Monday, May. 28, 1951

Born. To Charles Spencer ("Charlie") Chaplin, 61, and fourth wife Oona O'Neill Chaplin, 24, daughter of Playwright Eugene O'Neill: their fourth child, third daughter; in Santa Monica, Calif. Name: Victoria. Weight: 7 lbs. 4 oz.

Died. Lieut. Colonel Vladimir Peniakoff, 54, Belgian-born Russian who chose England as his adopted country, won the Military Cross and the Distinguished Service Order for his legendary exploits in World War II; of a brain tumor; in London. When the war began, Peniakoff was a sugar manufacturer in Egypt. He joined the British army, persuaded the brass to let him organize a unit of Commandos, who dubbed him "Popski" because of his tongue-tangling name. "Popski's Private Army" (its officially approved title) spent most of the war behind Axis lines in Africa and Italy, reconnoitered, freed prisoners, blew up fuel dumps, sometimes diverted whole enemy divisions to counter "major attacks" which turned out to be Popski's lightning jabs.

Died. Field Marshal Lord William Riddell Birdwood, 85, commander of the Dardanelles Army in the evacuation of the Gallipoli Peninsula, oldest active soldier in the British Army; in London.

Died. Henriette Cox Broun, 93, mother of the late columnist and American Newspaper Guild founder, Heywood Broun; of a heart attack; in Manhattan. In her youth a fiery socialist, pacifist and women's rights pioneer, she changed her views in later years, became a persistent writer of letters-to-the-editor, urging "fair treatment for employers," good-naturedly feuded with son Heywood, who thumb-nailed her as a "confirmed reactionary and a bridge player." Predicted Broun: "When the revolution comes, it's going to be a tough problem what to do with her. We will either have to shoot her or make her a commissar. In the meantime, we still dine together."

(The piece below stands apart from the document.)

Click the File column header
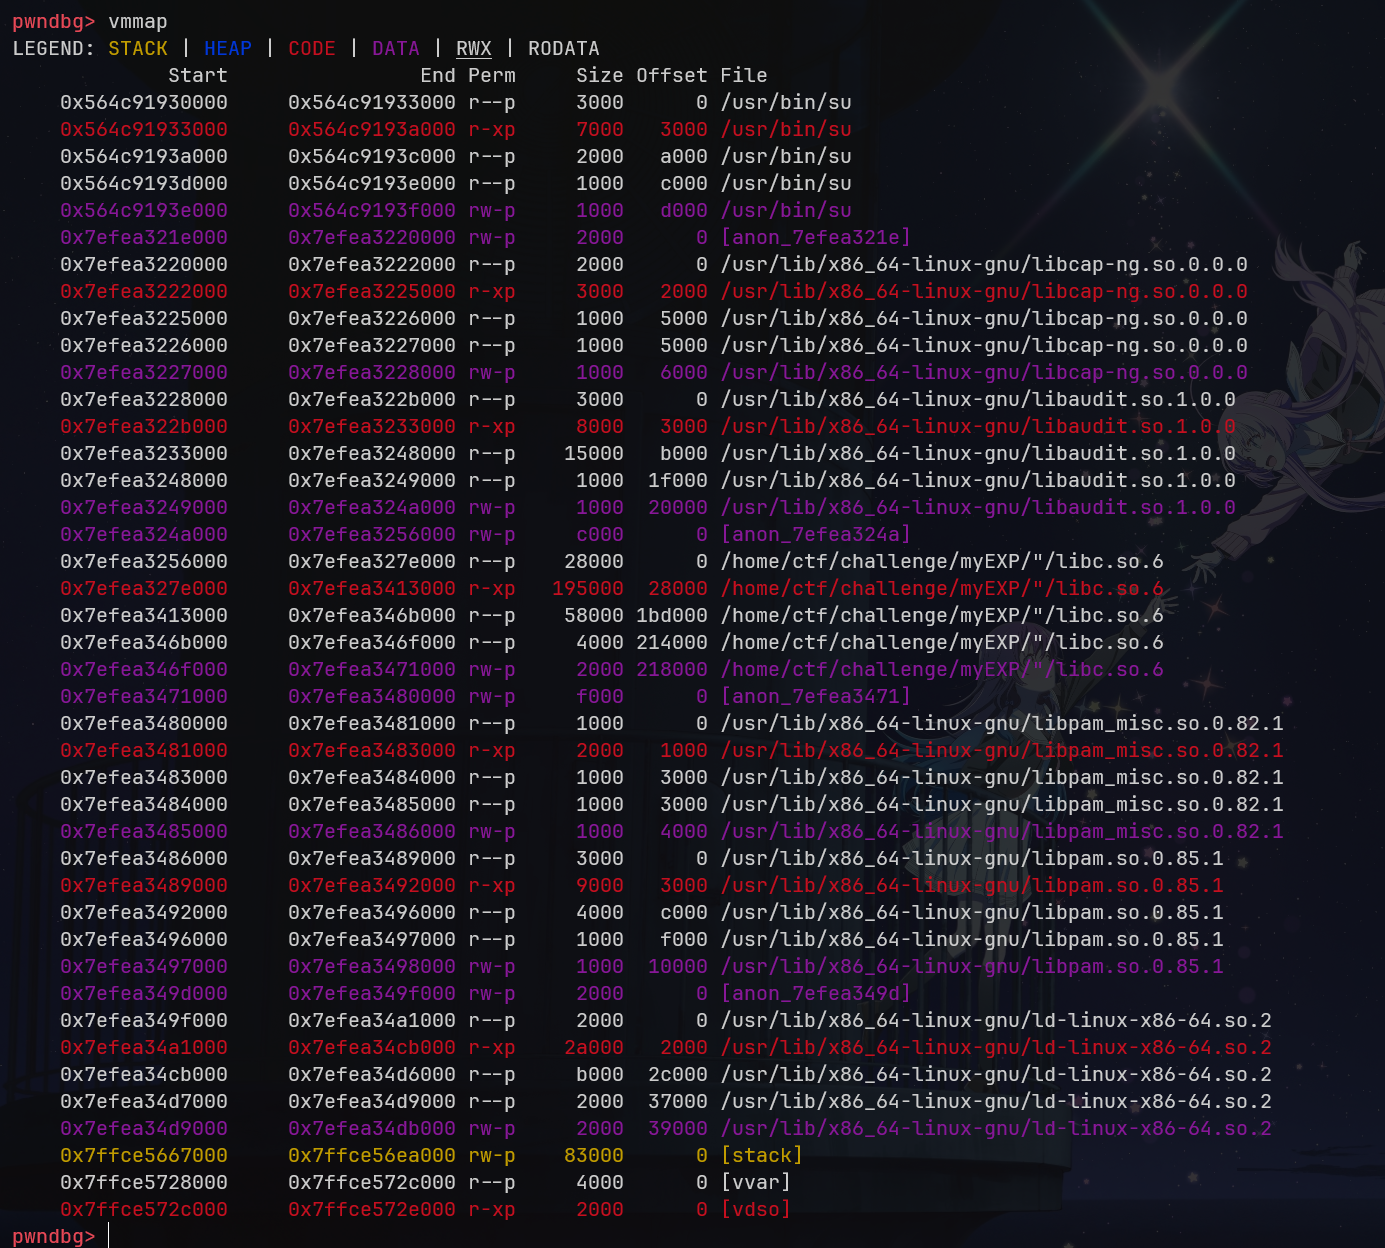The height and width of the screenshot is (1248, 1385). point(744,75)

Died. "General" Jacob Sechler Coxey, 97, eccentric businessman, sportsman and monetary theorist, whose stone quarries, racing stable, patent medicine, arsenic mines, ill-starred stabs at politics were all but eclipsed by the 1894 depression march on Washington of his "Commonweal of Christ" (known to posterity as "Coxey's Army"); after a stroke; in Massillon, Ohio. On Easter Sunday, 1894, seated in a phaeton drawn by his $40,000 thoroughbred pacer, well-heeled Employer Coxey and his unemployed tatterdemalions set out for the capital to pressure Congress into accepting his economic cureall: interest-free local bond issues for public works and $500 million in greenbacks to be spent on wagon-road building. After getting arrested for walking on the Capitol grass (20 days in jail), he gave up for the time being but returned 50 years later to finish his speech.